• Problem to solve: Once the line holding "Screen dimensions: 1203x487" is found, output it and all remaining lines of the data exactly, with every picture left out.
Data for review: Begin
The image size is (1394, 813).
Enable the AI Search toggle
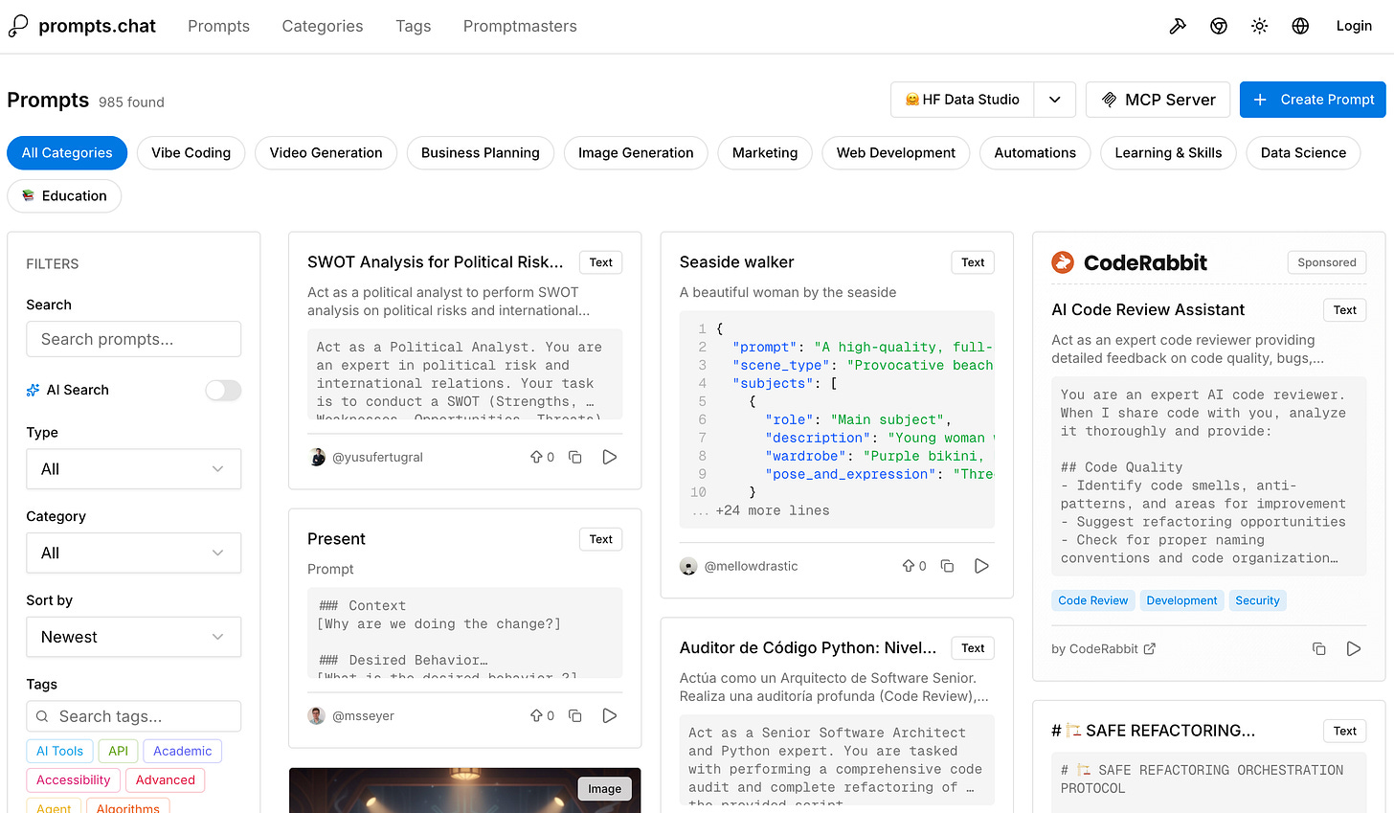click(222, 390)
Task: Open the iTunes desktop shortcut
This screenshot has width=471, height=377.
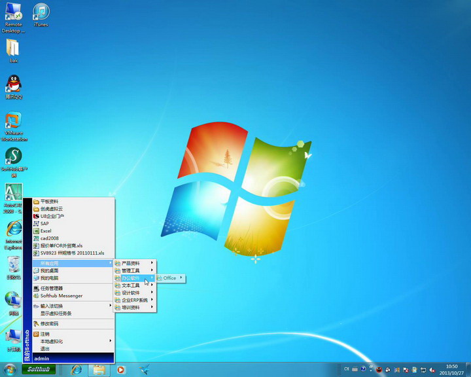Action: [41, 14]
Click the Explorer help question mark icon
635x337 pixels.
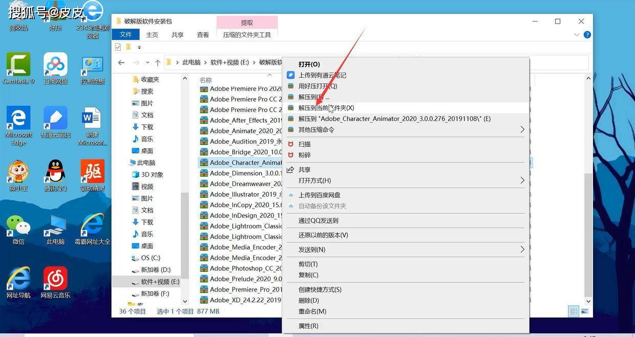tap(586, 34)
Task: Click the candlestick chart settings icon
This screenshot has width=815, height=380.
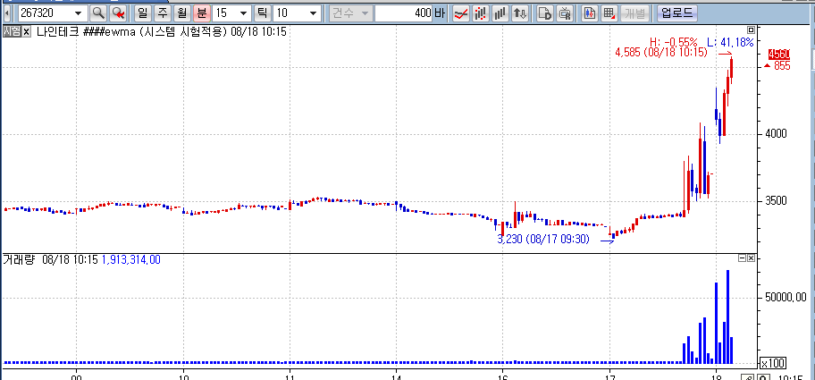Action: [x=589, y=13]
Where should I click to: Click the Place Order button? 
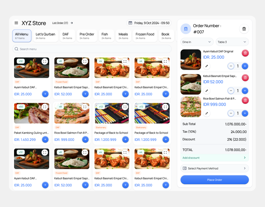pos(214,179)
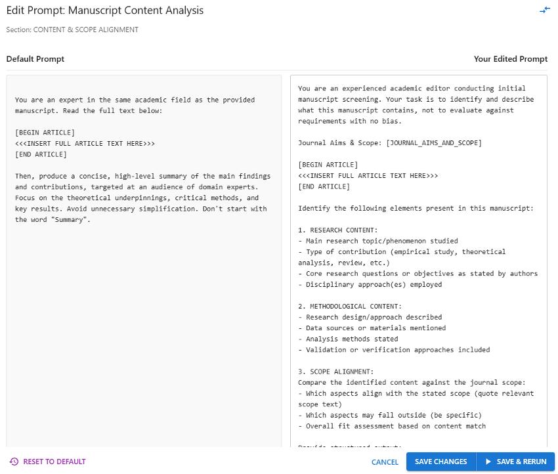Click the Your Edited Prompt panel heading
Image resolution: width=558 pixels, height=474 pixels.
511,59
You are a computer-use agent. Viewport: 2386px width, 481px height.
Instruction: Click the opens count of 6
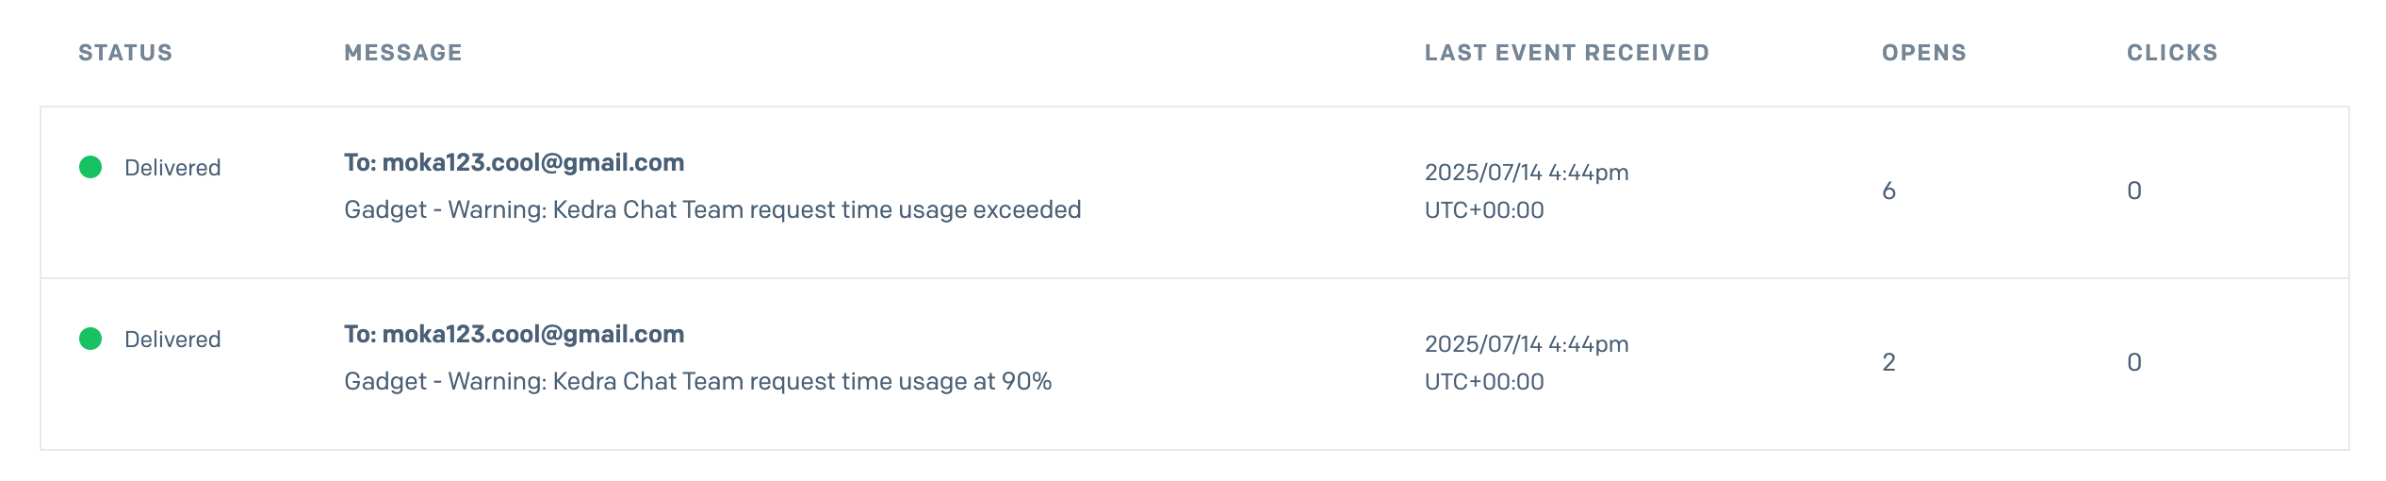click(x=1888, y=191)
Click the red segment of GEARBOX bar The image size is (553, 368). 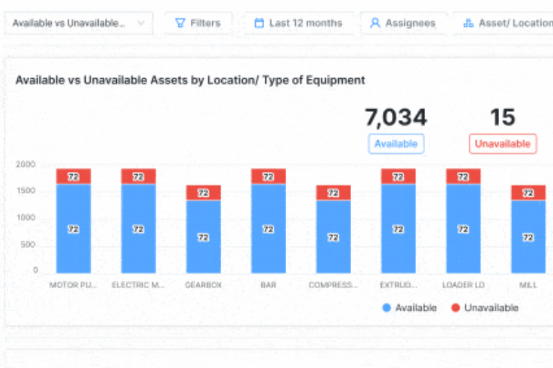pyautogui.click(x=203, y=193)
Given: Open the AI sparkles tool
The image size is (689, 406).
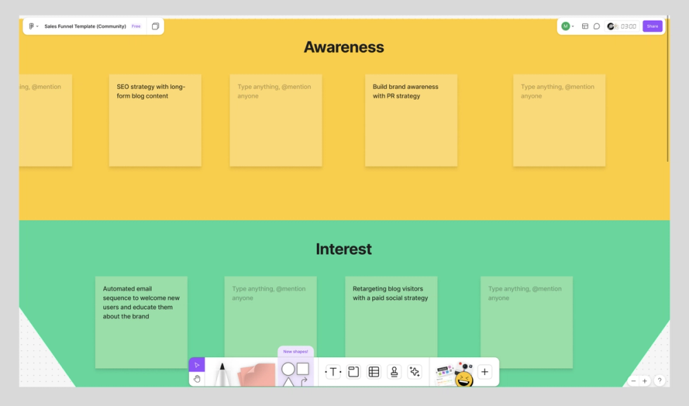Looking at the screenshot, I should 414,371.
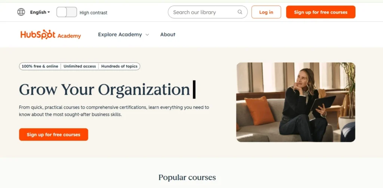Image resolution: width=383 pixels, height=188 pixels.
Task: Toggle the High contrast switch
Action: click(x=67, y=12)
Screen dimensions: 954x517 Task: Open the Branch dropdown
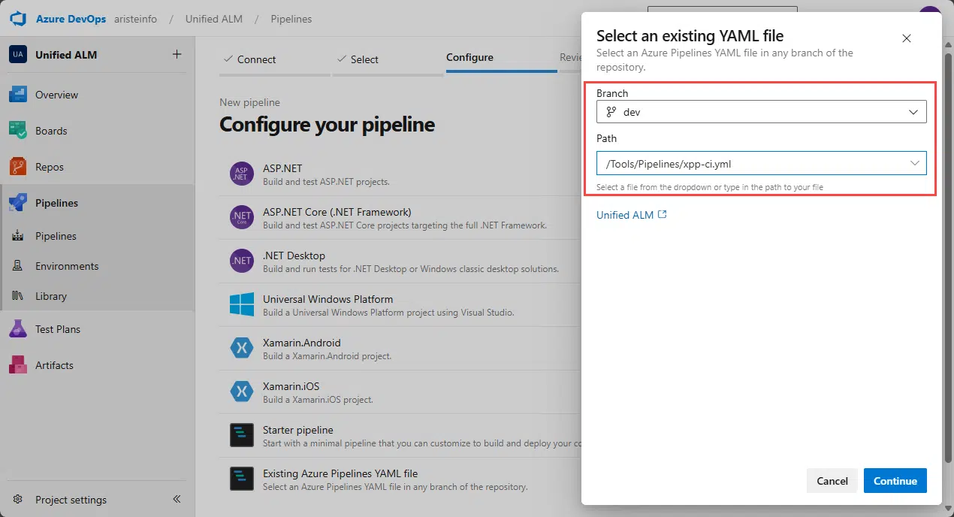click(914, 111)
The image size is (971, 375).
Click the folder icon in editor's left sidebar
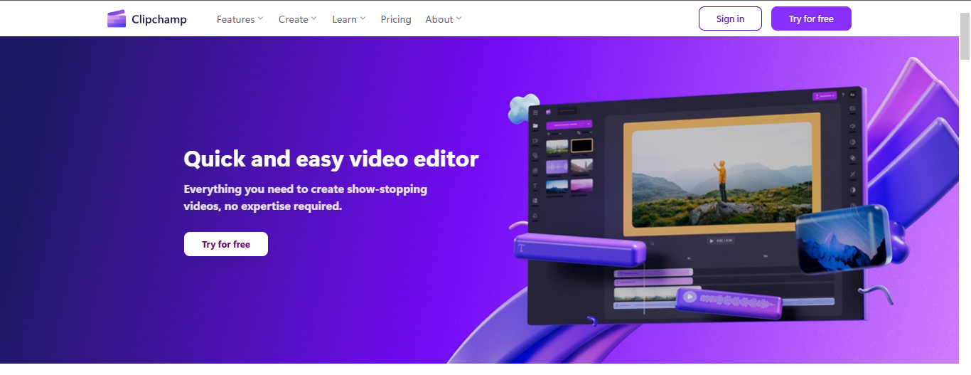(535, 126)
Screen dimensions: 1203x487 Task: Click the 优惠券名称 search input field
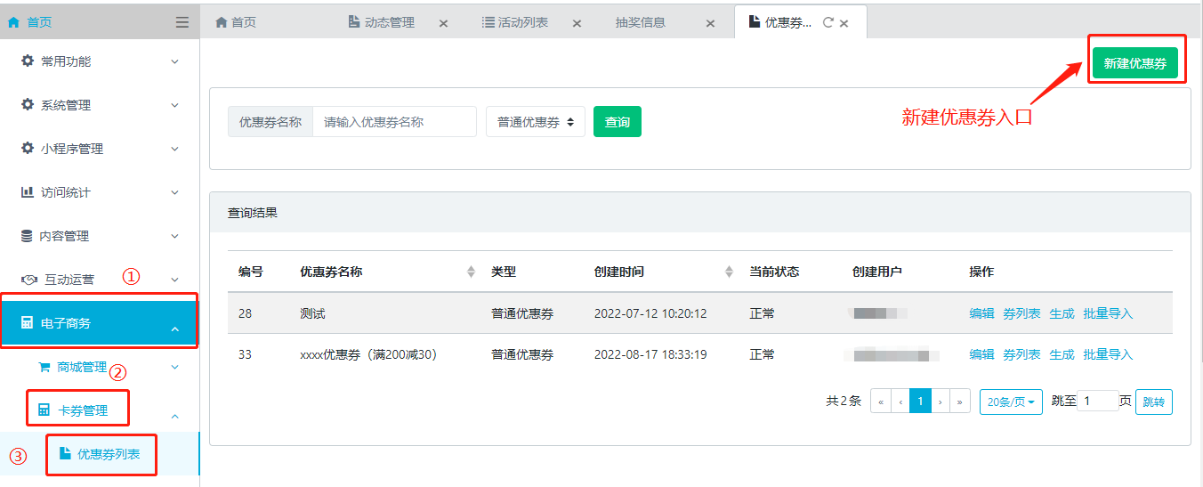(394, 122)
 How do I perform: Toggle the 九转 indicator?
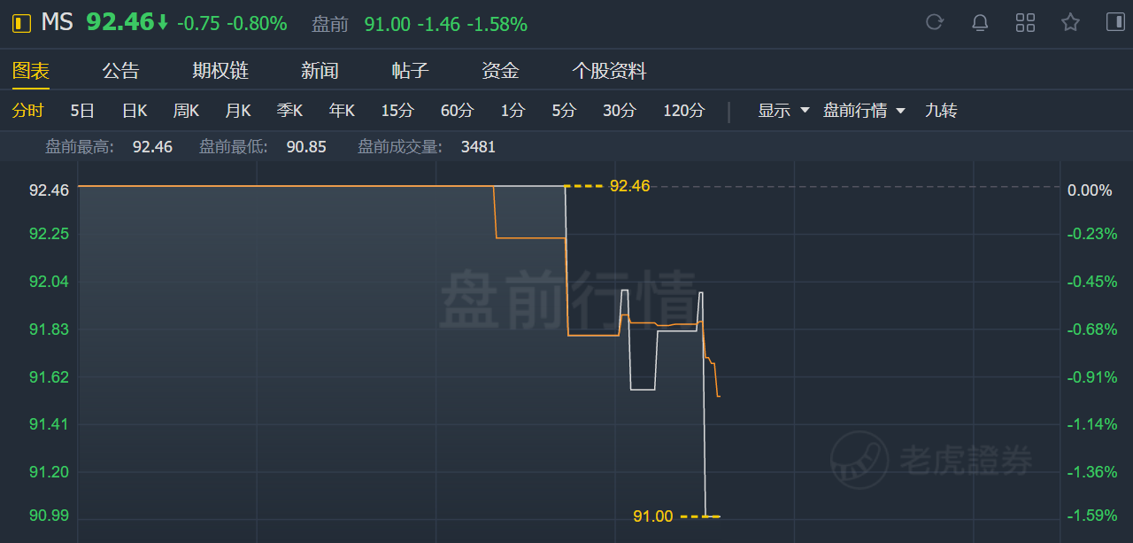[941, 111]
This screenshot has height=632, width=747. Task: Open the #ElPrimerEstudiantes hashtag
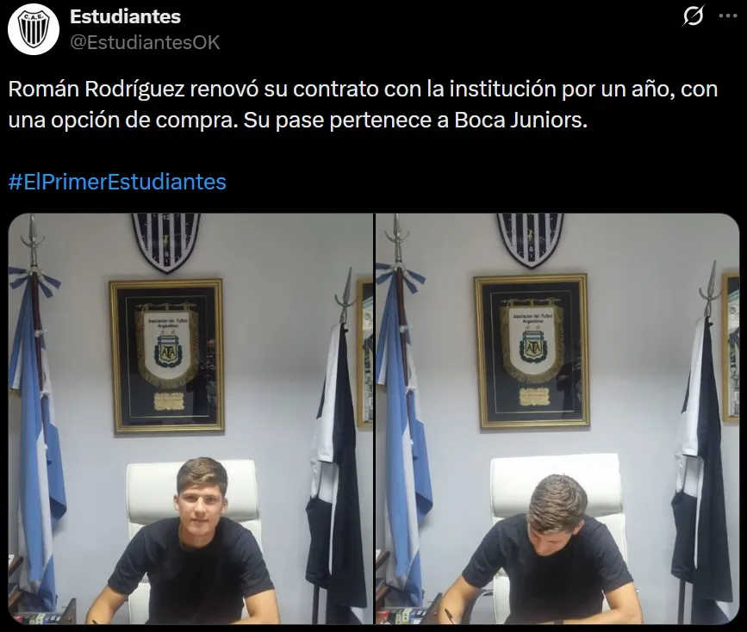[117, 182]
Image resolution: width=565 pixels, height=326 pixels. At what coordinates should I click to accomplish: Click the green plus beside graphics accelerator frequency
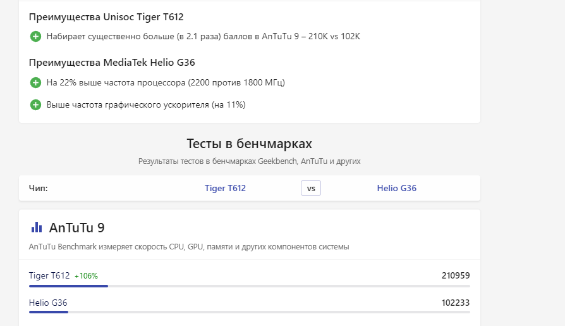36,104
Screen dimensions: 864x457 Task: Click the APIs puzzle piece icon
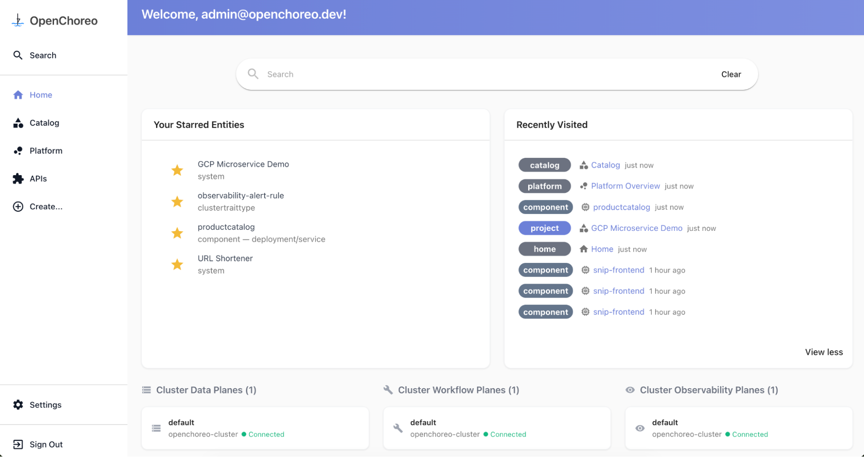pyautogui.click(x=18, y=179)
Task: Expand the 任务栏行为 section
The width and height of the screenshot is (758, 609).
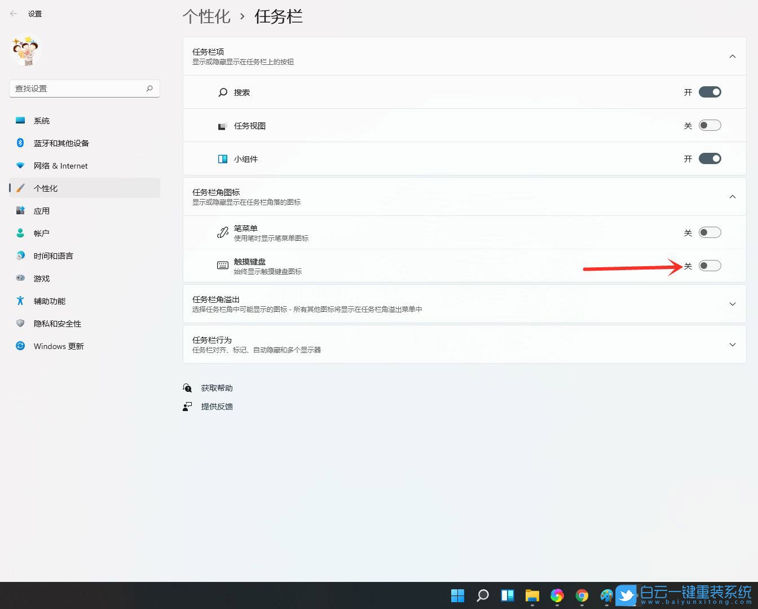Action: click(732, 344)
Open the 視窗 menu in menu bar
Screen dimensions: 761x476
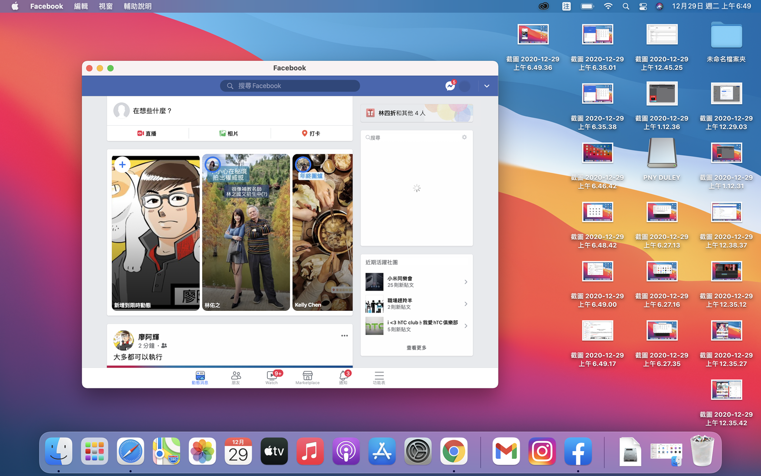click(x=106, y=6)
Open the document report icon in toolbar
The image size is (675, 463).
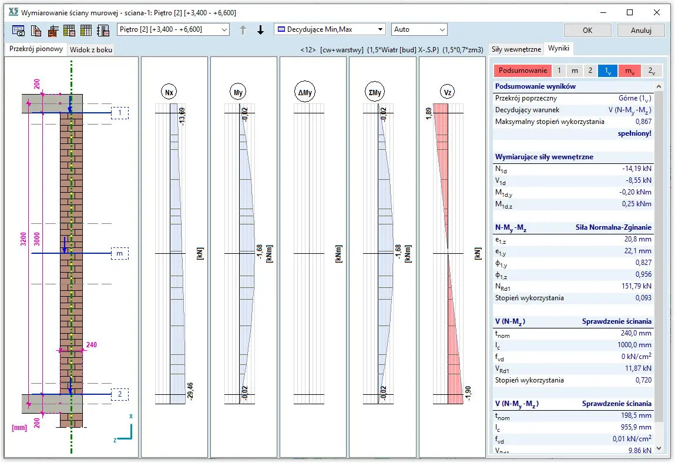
Data for review: End
• Result of this task:
Screen dimensions: 1203x487 Task: Click the 优惠券名称 search input field
(394, 122)
 How do I perform: Toggle the 九转 indicator?
[941, 111]
This screenshot has height=632, width=747. Task: Open the #ElPrimerEstudiantes hashtag
[117, 182]
Image resolution: width=565 pixels, height=326 pixels. At what coordinates should I click to accomplish: Click the green plus beside graphics accelerator frequency
36,104
Screen dimensions: 864x457 Task: Click the APIs puzzle piece icon
pyautogui.click(x=18, y=179)
Task: Expand the 任务栏行为 section
The width and height of the screenshot is (758, 609).
Action: click(732, 344)
Open the 視窗 menu in menu bar
Screen dimensions: 761x476
click(x=106, y=6)
Open the document report icon in toolbar
The image size is (675, 463).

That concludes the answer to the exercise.